Since my job as a retracement surveyor is to follow in the footsteps of the original surveyor I must know and understand what the mineral surveyor was charged with knowing. As such, over the years I have also become an amateur historian of the evolution of mining laws and regulations thereunder. I thought this forum would be a good place to post some of my research over the years. My perspective is different from most/all on this forum. I start from the beginning and note how the mining laws have evolved to the present while you folks are focused on how to procure and protect your possessory right to the locatable minerals on the Public Lands. IMHO if someone wants to know why the laws and regulations are what they are, it is informative to see how they came about and the numerous changes made up to the present time.
A CAVEAT: My primary objective is to understand the mining laws, regulations, instructions, DOI Land Decisions, etc. issued since 1866 as they apply to the boundaries of patented mining claims. I am not a prospector and have only staked mining claims for my clients. However, I do photograph and collect stones (mineral survey corners). My avatar is a porphyry stone that marks Cor. No. 1 of the Mother Lode (Sur. No. 204), Cor. No. 1 of the Mater Lode (Sur. No. 15889) and Cor. No. 4 of the Towne Lode (Sur. No. 17327) at the London Mine in Mosquito Gulch (American Flats is in the background).
So with that disclaimer stated, I thought I would start with a reference list I compiled as a handout for my mineral survey retracement workshops, which is attached to this post. In the reference list is, "Mineral Survey Procedures Guide, 1980, John V. Meldrum, U.S. Bureau of Land Management." The guide was issued to all U.S. Mineral Surveyors upon receiving their first appointment as a mineral surveyor. The next post will begin with a discussion of Chapter I Mining Laws, which includes the federal mining laws, their amendments and state mining laws.
I believe the last two references will be of interest to several here (if you don't already have them as references). They are in my opinion good references for locating and staking mining claims.
Part 1 - Federal Mining Laws
The main purpose of this post is not to comment extensively on the U.S. mining laws, but rather to provide some source materials on how the mining laws came about, the texts of the various federal mining laws and their amendments, and the regulations promulated under the authority of the various acts.
For a concise history on U.S. mining laws I suggest, http://www.landman.org/docs/educational-material-(pdf)/105.pdf by John C. Lacy Copyright © 1995
This is a home study course for continuing professional development of Registered Land Professionals and Certified Professional Landmen. Since this is copyrighted, I am only linking to the source document.
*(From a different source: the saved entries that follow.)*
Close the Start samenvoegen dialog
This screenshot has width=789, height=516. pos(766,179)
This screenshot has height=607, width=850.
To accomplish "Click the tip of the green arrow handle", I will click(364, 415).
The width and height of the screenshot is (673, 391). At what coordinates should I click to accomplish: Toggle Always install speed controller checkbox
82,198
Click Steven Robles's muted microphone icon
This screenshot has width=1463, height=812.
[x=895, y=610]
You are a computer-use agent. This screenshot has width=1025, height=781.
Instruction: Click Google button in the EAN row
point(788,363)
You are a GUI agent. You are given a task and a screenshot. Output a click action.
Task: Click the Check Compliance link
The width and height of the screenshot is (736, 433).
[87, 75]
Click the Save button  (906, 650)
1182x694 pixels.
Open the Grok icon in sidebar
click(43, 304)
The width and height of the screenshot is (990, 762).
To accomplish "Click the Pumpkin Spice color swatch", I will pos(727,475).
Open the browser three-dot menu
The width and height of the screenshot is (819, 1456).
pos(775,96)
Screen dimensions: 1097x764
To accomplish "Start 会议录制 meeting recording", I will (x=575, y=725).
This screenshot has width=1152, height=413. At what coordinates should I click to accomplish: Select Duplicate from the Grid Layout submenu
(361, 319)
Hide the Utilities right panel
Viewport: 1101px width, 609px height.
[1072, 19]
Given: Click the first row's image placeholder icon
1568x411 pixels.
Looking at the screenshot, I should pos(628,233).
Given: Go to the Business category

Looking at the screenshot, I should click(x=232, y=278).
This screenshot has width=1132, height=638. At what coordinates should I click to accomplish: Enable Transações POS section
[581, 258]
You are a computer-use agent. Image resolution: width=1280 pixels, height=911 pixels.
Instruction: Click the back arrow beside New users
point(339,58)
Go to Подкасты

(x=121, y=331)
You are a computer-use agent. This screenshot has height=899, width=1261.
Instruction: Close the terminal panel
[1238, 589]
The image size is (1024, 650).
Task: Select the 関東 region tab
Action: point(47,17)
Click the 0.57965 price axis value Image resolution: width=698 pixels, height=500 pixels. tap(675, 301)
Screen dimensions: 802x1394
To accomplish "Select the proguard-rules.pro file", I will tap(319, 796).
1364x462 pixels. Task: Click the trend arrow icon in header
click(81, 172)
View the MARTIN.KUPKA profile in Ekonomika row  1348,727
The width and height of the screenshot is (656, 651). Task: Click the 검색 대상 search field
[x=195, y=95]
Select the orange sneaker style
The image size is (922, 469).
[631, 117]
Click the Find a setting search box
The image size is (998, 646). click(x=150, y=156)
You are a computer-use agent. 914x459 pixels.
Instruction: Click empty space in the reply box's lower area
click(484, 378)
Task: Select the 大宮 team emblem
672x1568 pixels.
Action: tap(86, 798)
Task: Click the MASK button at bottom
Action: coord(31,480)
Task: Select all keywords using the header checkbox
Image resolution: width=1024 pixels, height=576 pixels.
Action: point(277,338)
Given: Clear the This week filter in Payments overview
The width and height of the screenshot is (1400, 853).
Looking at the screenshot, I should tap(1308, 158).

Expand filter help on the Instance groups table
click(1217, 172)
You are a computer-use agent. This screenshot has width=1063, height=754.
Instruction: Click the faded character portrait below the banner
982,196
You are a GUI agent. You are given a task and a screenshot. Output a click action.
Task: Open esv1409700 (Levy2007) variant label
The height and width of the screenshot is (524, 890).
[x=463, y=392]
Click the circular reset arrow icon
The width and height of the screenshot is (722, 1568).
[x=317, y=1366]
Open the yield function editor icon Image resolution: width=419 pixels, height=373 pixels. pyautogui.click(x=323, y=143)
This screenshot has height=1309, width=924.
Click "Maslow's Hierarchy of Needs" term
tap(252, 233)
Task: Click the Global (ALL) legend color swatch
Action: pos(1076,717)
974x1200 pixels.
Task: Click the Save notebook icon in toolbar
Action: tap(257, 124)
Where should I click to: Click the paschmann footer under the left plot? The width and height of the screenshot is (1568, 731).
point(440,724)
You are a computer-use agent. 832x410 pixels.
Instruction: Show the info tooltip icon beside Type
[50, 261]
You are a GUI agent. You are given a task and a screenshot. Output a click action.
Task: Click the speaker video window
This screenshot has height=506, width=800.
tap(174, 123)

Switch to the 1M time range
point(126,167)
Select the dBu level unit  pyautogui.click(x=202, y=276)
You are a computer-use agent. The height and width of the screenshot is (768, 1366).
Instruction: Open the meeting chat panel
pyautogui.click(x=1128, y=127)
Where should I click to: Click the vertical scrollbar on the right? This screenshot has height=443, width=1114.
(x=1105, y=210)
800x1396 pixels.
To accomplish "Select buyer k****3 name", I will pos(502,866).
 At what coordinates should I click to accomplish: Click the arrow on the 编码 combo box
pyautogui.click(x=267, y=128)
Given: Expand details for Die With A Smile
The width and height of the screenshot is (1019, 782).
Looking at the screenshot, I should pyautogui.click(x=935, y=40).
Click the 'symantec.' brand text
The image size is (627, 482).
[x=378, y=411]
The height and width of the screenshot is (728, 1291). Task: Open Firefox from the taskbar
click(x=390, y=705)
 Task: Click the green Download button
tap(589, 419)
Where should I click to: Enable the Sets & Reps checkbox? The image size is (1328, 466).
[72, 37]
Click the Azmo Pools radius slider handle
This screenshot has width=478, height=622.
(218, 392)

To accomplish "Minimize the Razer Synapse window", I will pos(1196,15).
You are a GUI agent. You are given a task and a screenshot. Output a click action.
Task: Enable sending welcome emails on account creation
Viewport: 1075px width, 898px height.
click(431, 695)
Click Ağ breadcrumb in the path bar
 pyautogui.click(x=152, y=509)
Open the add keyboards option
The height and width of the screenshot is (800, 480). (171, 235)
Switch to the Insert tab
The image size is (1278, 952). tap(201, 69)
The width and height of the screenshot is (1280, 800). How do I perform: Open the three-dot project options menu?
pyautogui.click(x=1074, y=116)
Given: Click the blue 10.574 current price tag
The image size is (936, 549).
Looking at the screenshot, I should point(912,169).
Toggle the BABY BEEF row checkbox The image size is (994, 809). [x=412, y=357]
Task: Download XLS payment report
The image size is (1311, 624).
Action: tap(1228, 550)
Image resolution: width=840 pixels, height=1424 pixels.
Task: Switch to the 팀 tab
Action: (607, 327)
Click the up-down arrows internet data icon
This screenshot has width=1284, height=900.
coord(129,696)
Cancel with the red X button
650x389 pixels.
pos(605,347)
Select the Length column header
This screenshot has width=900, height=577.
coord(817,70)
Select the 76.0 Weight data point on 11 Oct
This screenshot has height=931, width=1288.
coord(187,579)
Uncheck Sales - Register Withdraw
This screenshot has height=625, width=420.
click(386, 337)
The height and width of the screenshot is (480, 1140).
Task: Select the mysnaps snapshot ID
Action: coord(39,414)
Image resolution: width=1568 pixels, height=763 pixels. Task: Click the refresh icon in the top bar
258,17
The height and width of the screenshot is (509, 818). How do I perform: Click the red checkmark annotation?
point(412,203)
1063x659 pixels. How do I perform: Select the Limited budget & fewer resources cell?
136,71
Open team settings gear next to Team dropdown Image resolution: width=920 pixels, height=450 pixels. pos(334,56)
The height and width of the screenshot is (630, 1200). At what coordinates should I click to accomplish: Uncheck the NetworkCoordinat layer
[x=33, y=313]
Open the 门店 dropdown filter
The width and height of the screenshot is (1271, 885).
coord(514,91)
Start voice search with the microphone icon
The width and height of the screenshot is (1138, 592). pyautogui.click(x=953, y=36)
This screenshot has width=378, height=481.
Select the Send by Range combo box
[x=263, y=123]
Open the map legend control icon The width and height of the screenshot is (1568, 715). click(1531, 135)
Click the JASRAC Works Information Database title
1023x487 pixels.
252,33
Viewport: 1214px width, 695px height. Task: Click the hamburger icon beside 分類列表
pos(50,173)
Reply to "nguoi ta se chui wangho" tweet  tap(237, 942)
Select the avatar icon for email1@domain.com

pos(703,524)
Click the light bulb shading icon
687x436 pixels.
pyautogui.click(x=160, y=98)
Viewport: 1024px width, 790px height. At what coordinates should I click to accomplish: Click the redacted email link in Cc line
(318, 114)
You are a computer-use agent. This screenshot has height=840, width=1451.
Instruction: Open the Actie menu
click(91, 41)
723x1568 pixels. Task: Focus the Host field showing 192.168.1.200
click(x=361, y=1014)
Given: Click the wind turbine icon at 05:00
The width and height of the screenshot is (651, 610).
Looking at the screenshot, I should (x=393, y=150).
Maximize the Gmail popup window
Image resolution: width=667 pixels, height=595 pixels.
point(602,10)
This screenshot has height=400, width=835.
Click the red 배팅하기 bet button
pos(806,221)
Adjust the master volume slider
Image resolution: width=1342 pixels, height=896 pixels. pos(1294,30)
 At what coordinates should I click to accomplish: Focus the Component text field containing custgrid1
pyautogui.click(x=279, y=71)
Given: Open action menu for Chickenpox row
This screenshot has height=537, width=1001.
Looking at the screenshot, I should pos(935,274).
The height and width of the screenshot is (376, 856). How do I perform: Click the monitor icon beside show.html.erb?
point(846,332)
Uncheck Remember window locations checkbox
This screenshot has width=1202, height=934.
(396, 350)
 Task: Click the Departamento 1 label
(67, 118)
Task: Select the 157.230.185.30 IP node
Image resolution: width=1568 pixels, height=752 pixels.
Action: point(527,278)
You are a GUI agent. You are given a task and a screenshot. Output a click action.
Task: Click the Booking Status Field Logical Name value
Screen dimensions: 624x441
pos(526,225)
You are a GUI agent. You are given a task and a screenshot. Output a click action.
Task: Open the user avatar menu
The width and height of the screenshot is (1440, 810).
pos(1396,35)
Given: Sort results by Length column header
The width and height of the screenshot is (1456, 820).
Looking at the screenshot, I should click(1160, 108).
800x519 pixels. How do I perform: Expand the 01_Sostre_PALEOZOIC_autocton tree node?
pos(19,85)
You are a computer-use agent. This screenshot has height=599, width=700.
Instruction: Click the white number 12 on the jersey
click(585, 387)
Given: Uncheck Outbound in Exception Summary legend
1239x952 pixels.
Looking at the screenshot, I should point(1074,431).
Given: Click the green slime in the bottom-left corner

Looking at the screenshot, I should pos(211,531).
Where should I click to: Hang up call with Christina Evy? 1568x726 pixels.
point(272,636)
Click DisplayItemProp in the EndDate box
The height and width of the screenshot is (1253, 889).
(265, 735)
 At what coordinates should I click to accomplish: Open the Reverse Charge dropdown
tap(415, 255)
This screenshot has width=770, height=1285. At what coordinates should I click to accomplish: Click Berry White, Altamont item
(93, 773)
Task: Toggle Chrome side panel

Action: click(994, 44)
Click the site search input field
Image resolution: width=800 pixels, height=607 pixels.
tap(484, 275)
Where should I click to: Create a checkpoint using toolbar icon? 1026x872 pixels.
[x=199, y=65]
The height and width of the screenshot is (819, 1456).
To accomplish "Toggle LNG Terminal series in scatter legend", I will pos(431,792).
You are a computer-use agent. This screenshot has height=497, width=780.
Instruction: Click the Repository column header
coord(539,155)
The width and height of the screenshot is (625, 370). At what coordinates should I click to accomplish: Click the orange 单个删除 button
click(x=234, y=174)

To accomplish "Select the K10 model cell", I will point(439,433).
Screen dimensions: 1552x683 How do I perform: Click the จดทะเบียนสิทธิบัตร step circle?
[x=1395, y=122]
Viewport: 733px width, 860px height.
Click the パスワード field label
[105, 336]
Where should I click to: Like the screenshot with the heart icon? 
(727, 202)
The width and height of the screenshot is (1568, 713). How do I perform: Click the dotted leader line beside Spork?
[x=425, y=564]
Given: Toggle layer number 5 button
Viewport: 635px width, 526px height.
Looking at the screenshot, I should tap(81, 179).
John Lacy is a mining attorney in Arizona and past editor of the Society of Mining Law Antiquarians’ newsletter http://www.mininglawhistory.org/newsletters.htm
The discussion of mining district regulations begins on page 6 (14 of 26 in the PDF) followed by the 1866 and 1872 mining acts. I find it interesting that government has changed very little over time.
I want to begin this compilation with the government publication, "Mineral Survey Procedures Guide" by John V. Meldrum, U.S. Mineral Surveyor (ret.). Mr. Meldrum started his career as a draughtsman in the Colorado General Land Office preparing mineral survey connected sheets and plats, circa 1935. Full text of http://www.blm.gov/cadastral/minprocedures/mineralguide.htm#
Chapter I (See attachment "Meldrum_Chapter_1_Mining_Laws.pdf")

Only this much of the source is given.